BLOCCO DI TESTO »
┏━━
La Storia della Chiesa Parrocchiale
(a cura di Mario Ogliaro)
1 – Le origini
2 – La ricostruzione
3 – Separazione delle chiese di Lamporo, San Grisante, Santa Maria e San Silvestro
4 – Trasformazione da pievania in prepositura
5 – Aggregazione della parrocchia ai padri di San Filippo Neri o dell’Oratorio
6 – Il ritorno del clero secolare
1 – Le origini
Le origini della chiesa parrocchiale di Crescentino, sotto il titolo della Beata Vergine Assunta, risalgono con ogni probabilità al 1242, epoca della fondazione del borgo da parte del comune di Vercelli. Infatti, in documenti di qualche decennio dopo, la chiesa risulta già esistente ed operante nel centro del borgo. Ciò dimostra come nella progettazione dei borghifranchi, oltre ai forni e ai mulini, fossero previsti anche gli edifici destinati al culto. La dedicazione alla Madonna è sicuramente dovuta per gemmazione della pieve di Santa Maria del Palazzo, situata fuori dal perimetro urbano, la quale decadde dalla sua funzione battesimale proprio sul finire del XIII secolo. Pertanto la chiesa romanica di San Pietro, presso l’attuale cimitero, non fu mai parrocchiale, ma servì unicamente all’antico villaggio scomparso di «Casalis Archoati», che sorgeva nelle immediate adiacenze.
┗━━
ESERCIZI PROPOSTI »
1. Secondo il testo sulla chiesa parrocchiale di Crescentino, a quale anno risalgono con ogni probabilità le origini della chiesa?
2. Estrai dall'elenco, senza alcuna modifica, le righe comprese tra quella che contiene "Where should I click to: Expand 取引手段" e quella che contiene "Action: [492, 509]", estremi inclusi.
Il testo sulla chiesa parrocchiale di Crescentino e l'elenco sono materiali distinti e indipendenti.

MATERIALI DI LAVORO »
┏━━
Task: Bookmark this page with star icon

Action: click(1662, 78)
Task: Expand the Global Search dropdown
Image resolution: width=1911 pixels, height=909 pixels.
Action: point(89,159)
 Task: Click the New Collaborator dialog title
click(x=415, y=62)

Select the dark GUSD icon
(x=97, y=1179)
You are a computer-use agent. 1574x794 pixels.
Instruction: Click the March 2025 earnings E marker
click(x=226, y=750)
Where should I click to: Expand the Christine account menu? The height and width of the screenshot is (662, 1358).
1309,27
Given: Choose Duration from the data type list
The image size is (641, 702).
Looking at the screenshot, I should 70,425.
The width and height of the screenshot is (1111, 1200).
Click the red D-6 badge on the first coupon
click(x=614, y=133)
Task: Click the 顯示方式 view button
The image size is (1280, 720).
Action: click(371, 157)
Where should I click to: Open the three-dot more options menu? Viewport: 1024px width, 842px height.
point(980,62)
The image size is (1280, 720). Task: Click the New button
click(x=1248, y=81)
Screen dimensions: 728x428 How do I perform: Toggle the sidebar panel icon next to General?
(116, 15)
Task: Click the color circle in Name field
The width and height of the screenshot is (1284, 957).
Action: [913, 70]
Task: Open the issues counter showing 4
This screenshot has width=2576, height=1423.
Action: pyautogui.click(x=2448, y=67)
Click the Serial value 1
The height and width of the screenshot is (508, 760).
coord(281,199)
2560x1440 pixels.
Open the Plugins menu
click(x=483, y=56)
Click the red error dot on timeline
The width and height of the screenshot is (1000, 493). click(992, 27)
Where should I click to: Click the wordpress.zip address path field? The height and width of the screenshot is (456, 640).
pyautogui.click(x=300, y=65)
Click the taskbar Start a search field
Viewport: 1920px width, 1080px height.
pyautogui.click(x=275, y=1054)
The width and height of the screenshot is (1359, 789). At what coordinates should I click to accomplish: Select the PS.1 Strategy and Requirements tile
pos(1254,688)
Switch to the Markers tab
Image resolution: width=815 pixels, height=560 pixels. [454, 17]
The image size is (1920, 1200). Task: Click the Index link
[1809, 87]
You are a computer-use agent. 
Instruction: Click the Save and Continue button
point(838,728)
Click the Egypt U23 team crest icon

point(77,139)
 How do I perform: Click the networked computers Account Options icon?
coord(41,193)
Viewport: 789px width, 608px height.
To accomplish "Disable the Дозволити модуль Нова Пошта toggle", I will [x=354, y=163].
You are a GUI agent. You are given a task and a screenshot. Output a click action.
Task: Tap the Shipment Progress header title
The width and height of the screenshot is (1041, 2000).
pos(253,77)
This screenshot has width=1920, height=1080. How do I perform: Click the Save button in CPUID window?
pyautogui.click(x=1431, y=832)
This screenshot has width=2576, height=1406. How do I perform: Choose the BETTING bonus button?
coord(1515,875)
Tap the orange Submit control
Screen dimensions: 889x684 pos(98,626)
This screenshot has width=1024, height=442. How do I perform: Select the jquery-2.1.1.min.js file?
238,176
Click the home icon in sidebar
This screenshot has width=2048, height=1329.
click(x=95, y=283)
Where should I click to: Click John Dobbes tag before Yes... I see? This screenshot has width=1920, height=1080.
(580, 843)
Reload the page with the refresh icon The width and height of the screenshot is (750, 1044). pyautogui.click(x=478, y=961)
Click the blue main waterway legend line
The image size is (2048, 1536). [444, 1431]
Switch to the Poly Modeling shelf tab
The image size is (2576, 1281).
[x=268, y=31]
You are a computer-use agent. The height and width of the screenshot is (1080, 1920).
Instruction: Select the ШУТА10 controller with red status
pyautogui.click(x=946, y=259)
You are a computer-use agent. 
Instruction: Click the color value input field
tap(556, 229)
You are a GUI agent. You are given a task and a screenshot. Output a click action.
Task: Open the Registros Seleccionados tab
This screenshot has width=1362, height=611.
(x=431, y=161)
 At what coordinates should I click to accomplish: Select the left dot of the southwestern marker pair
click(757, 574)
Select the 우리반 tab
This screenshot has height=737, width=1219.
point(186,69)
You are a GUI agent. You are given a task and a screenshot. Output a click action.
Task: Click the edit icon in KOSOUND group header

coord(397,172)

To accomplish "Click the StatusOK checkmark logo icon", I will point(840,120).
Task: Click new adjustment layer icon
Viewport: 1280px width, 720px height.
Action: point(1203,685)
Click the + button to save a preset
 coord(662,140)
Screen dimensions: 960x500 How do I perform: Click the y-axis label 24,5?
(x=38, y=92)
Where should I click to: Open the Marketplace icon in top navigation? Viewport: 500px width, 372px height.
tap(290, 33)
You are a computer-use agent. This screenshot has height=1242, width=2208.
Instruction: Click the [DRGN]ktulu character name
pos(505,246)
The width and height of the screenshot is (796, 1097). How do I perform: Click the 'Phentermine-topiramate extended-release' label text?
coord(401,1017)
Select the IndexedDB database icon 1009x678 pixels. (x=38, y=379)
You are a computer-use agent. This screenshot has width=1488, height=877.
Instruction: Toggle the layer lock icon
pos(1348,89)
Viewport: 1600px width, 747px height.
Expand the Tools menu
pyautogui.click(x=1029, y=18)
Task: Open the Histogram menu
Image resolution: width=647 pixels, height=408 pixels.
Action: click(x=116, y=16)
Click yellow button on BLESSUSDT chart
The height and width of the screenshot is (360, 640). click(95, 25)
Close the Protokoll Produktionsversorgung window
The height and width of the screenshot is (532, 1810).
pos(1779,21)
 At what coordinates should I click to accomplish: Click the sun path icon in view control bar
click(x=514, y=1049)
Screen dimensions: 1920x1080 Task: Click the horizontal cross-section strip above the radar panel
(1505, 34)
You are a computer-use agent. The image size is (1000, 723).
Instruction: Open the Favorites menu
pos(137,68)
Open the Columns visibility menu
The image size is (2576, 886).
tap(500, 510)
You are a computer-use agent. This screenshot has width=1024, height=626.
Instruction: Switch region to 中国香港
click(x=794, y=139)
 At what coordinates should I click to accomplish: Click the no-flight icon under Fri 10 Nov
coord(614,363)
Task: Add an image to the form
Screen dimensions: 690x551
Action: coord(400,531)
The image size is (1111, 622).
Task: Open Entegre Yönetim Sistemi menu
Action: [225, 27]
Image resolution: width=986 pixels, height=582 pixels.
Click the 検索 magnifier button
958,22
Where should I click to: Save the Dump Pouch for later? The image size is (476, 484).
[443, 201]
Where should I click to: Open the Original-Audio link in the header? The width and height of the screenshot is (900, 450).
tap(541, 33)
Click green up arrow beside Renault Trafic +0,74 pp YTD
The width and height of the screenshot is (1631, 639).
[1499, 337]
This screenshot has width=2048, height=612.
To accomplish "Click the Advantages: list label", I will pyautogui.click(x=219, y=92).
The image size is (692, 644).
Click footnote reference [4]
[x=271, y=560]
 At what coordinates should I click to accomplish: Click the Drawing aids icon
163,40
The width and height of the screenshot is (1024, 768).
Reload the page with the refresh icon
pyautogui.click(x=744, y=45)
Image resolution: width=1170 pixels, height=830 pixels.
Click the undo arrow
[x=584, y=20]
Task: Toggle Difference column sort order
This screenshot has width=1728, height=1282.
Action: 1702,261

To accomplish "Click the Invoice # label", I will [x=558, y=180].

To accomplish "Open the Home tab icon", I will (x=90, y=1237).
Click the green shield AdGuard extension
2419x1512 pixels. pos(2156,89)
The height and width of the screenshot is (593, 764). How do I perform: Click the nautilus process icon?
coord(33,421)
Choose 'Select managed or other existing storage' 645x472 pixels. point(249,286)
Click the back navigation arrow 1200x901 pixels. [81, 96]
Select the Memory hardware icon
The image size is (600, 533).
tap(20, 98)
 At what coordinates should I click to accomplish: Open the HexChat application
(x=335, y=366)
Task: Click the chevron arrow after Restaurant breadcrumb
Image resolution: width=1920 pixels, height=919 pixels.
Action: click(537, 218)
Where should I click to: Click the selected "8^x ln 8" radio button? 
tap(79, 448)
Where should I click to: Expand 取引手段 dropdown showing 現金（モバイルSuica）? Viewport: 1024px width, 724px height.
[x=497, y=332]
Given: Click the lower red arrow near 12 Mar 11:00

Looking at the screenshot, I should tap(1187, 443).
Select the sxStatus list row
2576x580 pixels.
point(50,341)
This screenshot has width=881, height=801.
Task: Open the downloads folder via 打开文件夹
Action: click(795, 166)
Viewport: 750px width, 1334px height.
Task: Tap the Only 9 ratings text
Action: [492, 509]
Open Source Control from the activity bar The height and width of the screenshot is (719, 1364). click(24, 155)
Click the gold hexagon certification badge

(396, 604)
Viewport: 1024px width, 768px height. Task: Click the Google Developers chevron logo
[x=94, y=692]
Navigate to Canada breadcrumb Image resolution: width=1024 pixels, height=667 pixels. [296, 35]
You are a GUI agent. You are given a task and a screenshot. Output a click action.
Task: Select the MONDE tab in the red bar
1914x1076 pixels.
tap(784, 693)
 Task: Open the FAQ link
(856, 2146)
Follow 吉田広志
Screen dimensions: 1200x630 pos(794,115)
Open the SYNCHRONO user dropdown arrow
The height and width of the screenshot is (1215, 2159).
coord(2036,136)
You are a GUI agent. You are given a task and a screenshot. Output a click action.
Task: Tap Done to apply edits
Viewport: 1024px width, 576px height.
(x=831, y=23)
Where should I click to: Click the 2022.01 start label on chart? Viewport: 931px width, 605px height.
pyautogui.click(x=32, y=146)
┗━━
SOLUZIONI DEI COMPITI »
1. Al 1242.

2.
Where should I click to: Expand 取引手段 dropdown showing 現金（モバイルSuica）? Viewport: 1024px width, 724px height.
[x=497, y=332]
Given: Click the lower red arrow near 12 Mar 11:00

Looking at the screenshot, I should tap(1187, 443).
Select the sxStatus list row
2576x580 pixels.
point(50,341)
This screenshot has width=881, height=801.
Task: Open the downloads folder via 打开文件夹
Action: click(795, 166)
Viewport: 750px width, 1334px height.
Task: Tap the Only 9 ratings text
Action: [492, 509]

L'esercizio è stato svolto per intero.